Todd Irvine and his fiancée were on Gerrard Street, by Regent Park, when they found an injured man lying on the road one February evening. She called 911 while he tried to offer support.

“He knew it was bad,” Mr. Irvine, an urban arborist, remembered Wednesday. “It struck me how alone he was. It was just a man alone on a street bleeding to death.”

What they didn’t know at the time was that Mr. Husbands was probably the victim of violence from within his own gang. It was only months later, after reading Globe and Mail coverage of the weekend shooting at Toronto’s Eaton Centre, that the pieces came together. Police believe Mr. Husbands killed Ahmed Hassan Saturday in retaliation for the incident whose aftermath the couple stumbled across.

But that night it was a simpler picture.

“I was talking to him, sort of consoling him,” recalled Mr. Irvine. “At that moment he was a human, he wasn’t a villain.”

Mr. Irvine tweeted about the experience twice when he got home. The next day he followed up with another message, pleased to have learned that the man would live. At the time he was upset that the man’s near-death experience passed largely unnoticed by the city. Given what’s happened since, he admits to being a touch embarrassed now by the tone of those tweets. But he said that their lives crossed in a meaningful way, regardless of what occurred later.
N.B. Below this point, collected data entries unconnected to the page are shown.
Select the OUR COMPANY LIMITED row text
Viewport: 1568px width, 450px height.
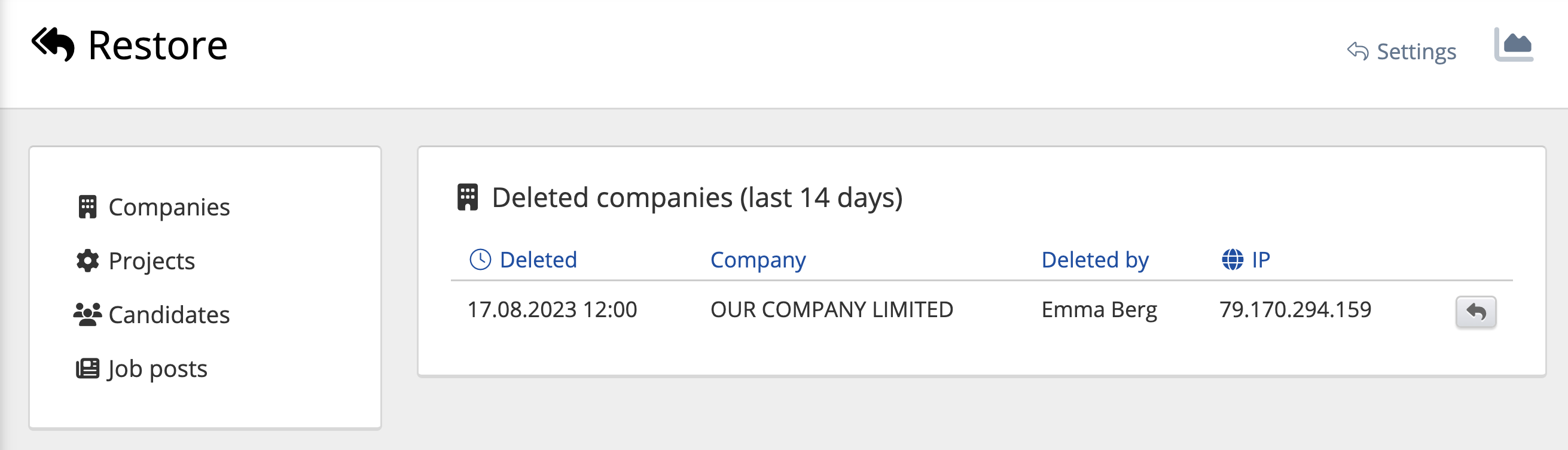coord(831,309)
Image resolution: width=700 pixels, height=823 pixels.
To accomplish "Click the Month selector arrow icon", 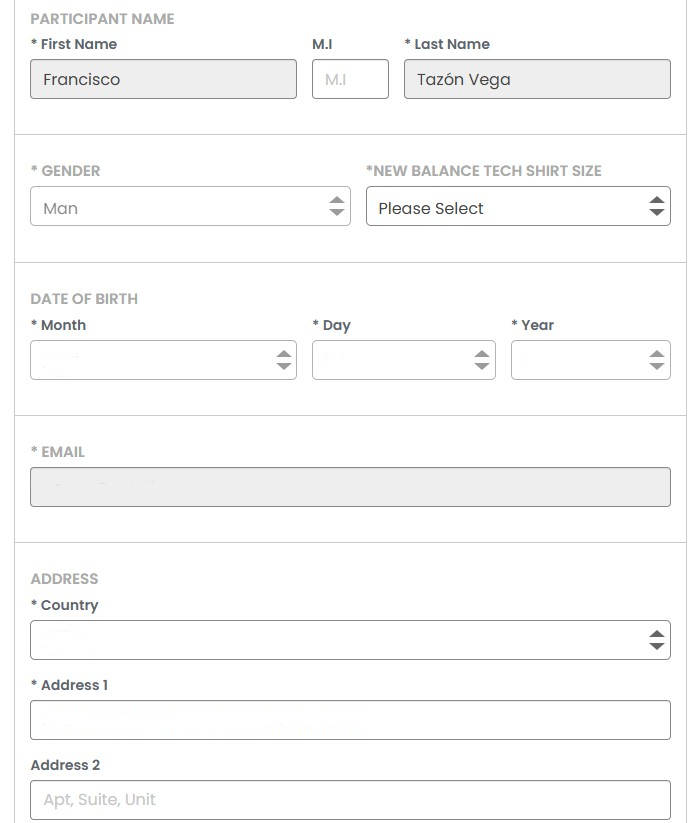I will (x=284, y=360).
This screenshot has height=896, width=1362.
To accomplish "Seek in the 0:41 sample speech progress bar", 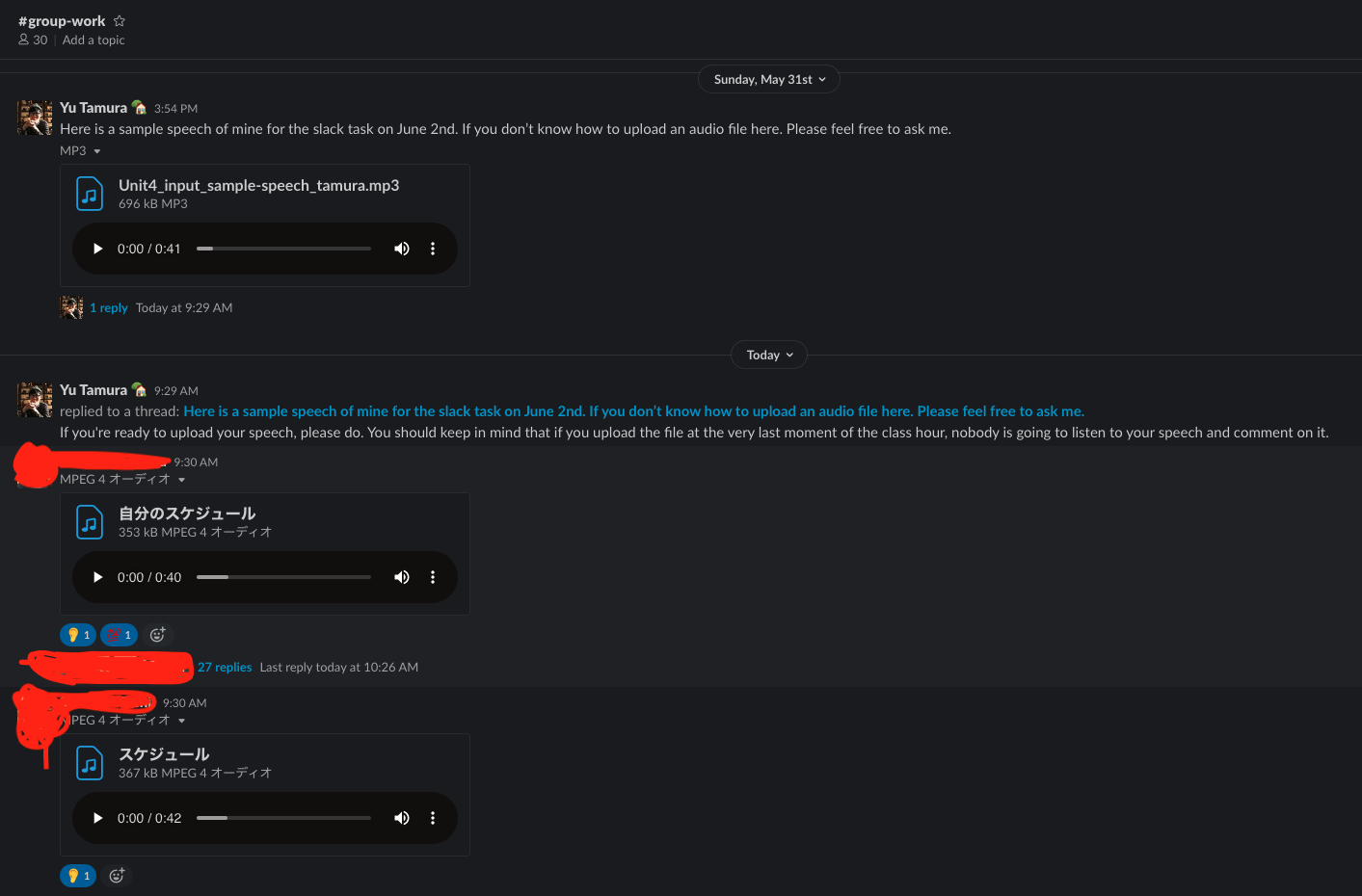I will (x=283, y=249).
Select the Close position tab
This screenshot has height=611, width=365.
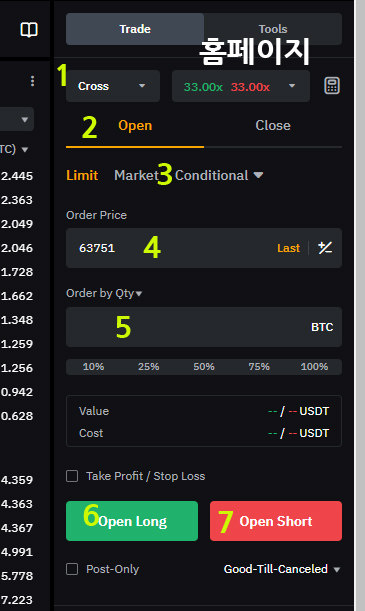pos(273,125)
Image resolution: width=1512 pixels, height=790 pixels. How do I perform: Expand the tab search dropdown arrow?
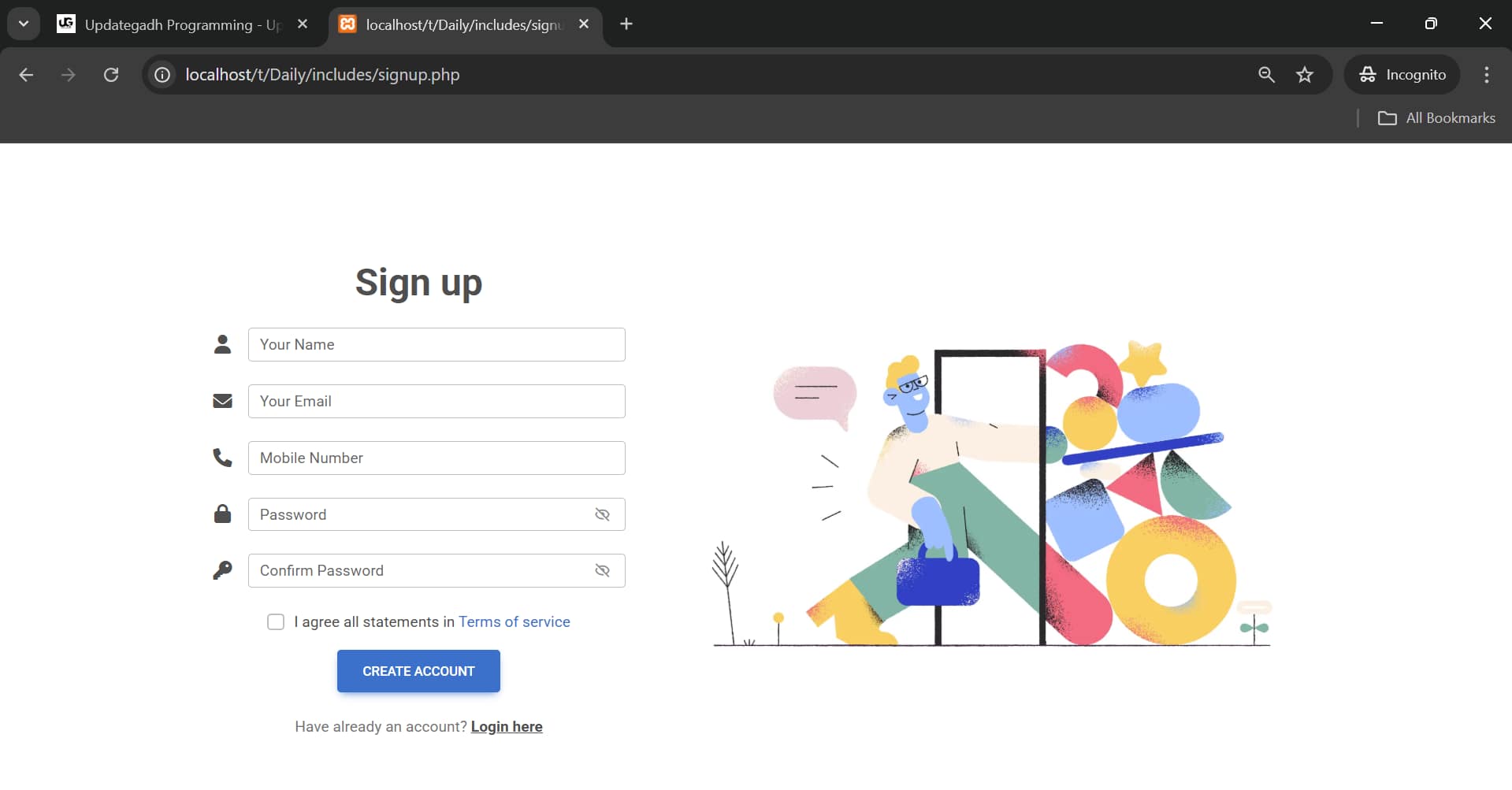point(24,24)
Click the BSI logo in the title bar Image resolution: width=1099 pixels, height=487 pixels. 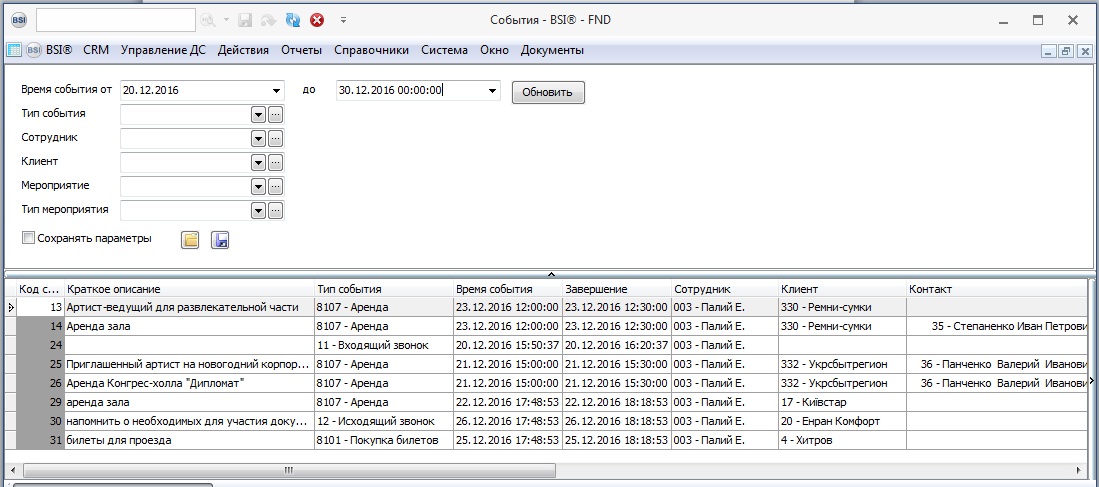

The co-founder of the city issues magazine Spacing said the incident had given him a new appreciation of urban reality.

“It’s easy to hate these people but I have a better perspective now,” he said Wednesday. “It seemed like a small thing, but the city of Toronto shirt humanized him ... this is a guy who worked at the city of Toronto, helped kids, walked down the same streets I did.”